___ Teks yang Ditampilkan
Terpidana Setia dihukum karena melakukan tindak pidana korupsi pada tahun 1996. Pada waktu itu, Kanwil VII Ditjen Pajak Jabar (bukan Dinkes seperti diberitakan PR Kamis, 29/7) memerlukan lahan untuk membangun kantor KPP Bojonagara. Kebetulan Siti Aminah akan menjual tanahnya di sekitar Pasteur. Ia memberikan kuasa kepada Beni Bhatiar dan Edi Saimin.

Atas saran terpidana, kedua kuasa Aminah kemudian memberikan kuasa subsitusi kepada adik iparnya Rudi Jalaludin. Dengan surat-surat tanah yang dipalsukan, akhirnya Rudi berhasil menjual tanah tersebut kepada kanwil pajak dengan harga tiga kali lipat yang diminta Aminah, sekira Rp 1,4 miliar. Setelah dipotong biaya administrasi pembayaran dari kanwil yang berjumlah sekirar Rp 800 juta, seluruhnya diserahkan Rudi kepada terpidana.
______
[Petunjuk Pengerjaan]
**a.** Siapa saja orang yang namanya disebut dalam teks tentang kasus korupsi tanah di atas? Sebutkan semuanya.
**b.** Salin bagian teks tentang kasus korupsi tanah di atas secara persis, dimulai dari "Terpidana Setia dihukum" dan berlanjut hingga "Rudi kepada terpidana.".
___ Data yang Disediakan
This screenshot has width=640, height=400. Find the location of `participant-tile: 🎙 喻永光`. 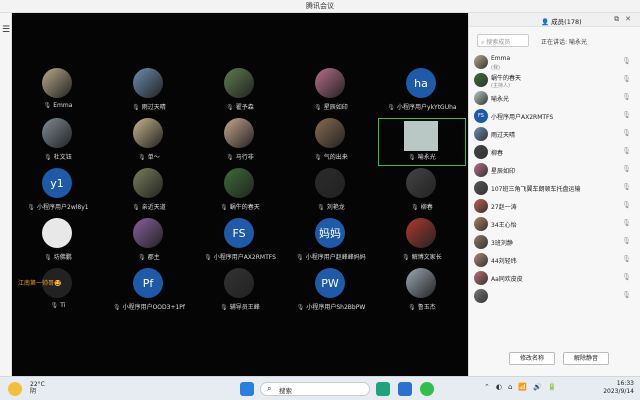

participant-tile: 🎙 喻永光 is located at coordinates (422, 142).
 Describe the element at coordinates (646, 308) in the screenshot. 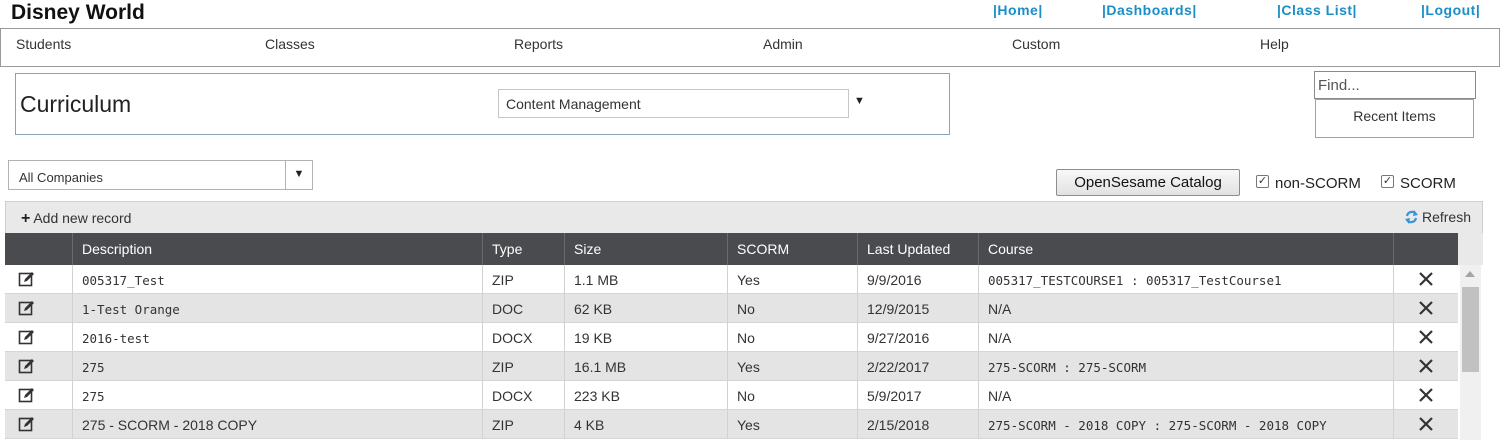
______
[Jawaban Tiap Nomor]
**a.** Setia, Siti Aminah, Beni Bhatiar, Edi Saimin, dan Rudi Jalaludin.

**b.**
Terpidana Setia dihukum karena melakukan tindak pidana korupsi pada tahun 1996. Pada waktu itu, Kanwil VII Ditjen Pajak Jabar (bukan Dinkes seperti diberitakan PR Kamis, 29/7) memerlukan lahan untuk membangun kantor KPP Bojonagara. Kebetulan Siti Aminah akan menjual tanahnya di sekitar Pasteur. Ia memberikan kuasa kepada Beni Bhatiar dan Edi Saimin.

Atas saran terpidana, kedua kuasa Aminah kemudian memberikan kuasa subsitusi kepada adik iparnya Rudi Jalaludin. Dengan surat-surat tanah yang dipalsukan, akhirnya Rudi berhasil menjual tanah tersebut kepada kanwil pajak dengan harga tiga kali lipat yang diminta Aminah, sekira Rp 1,4 miliar. Setelah dipotong biaya administrasi pembayaran dari kanwil yang berjumlah sekirar Rp 800 juta, seluruhnya diserahkan Rudi kepada terpidana.